Al Corley and Steven Carrington Finally Have Their Moment | The Gay Gaze | The Subdivision | Dynasty Edition | Digital Photocollage | 2026
In 1981, ABC gives America Steven Carrington — one of the first gay series regulars in the history of American network television. Dynasty is, by design, a show about romance and conflict, about who is allowed to want whom and what it costs them. Steven wants men. The show never lets him have one.
The record of what American television actually permits, in the years around and after his debut, tells the story plainly. In 1972, That Certain Summer offers the first sympathetic gay portrayal on network TV, a divorced father hiding a relationship from his son — no kiss, no touch. In 1975, Hot l Baltimore puts a gay couple on screen together for the first time, still without physical intimacy. Steven arrives in 1981 into this vacuum, one of the earliest gay characters allowed a name and a story line, and the writers still cannot give him a lover. In 1991, L.A. Law airs what is considered the first same-sex kiss on American network television — between two women, largely remembered even by the actress involved as a ratings stunt. It takes until 2000, on Dawson’s Creek, for two men to kiss on American network television at all.
Nineteen years pass between Steven Carrington’s debut and the first time a man is allowed to kiss another man on the medium that made him famous.

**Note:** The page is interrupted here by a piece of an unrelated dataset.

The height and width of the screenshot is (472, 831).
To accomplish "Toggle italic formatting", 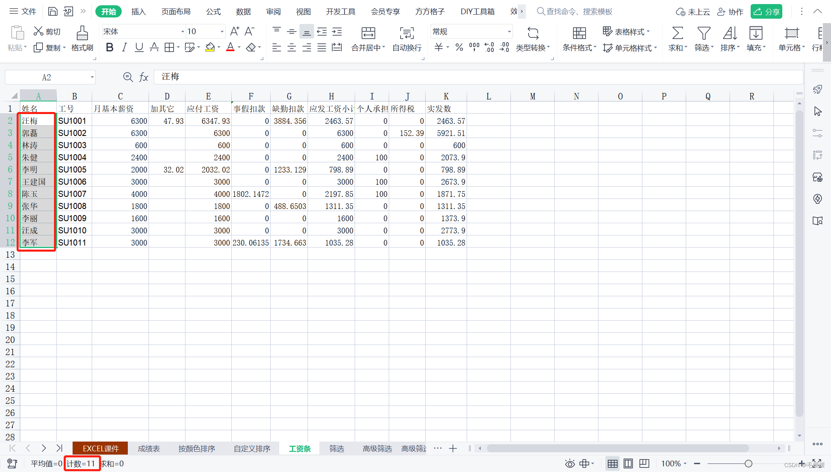I will point(125,47).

Al Corley understood what was being asked of him in real time. Dynasty runs for nine seasons. Corley leaves after two, walking away from a hit show because the writers would not let Steven’s identity be more than implication. It is a quiet kind of protest, the kind that costs a career its momentum rather than making headlines. Jack Coleman inherits the role and inherits the same limitation — a character permitted to be gay in theory and never in scene.

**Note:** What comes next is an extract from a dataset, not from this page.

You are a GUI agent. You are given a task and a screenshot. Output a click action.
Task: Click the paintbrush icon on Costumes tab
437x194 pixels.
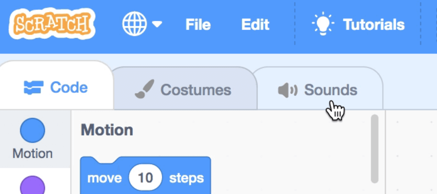(x=144, y=89)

This is the work of The Subdivision: to build a visual record of gay history that was never allowed to be recorded, and gay history that was never allowed to happen at all. Some of what appears in these collages is restoration:
— pulling a buried moment back into the light. Some of it is invention
— imagining the moment institutions refused to let exist in the first place. Both count as history here. Both are owed a place in the record.
Steven Carrington gets his moment in this collage:
— tender, unhurried, decades late, and entirely his own. Not a correction. Not a fictional addition. A completion of a debt due.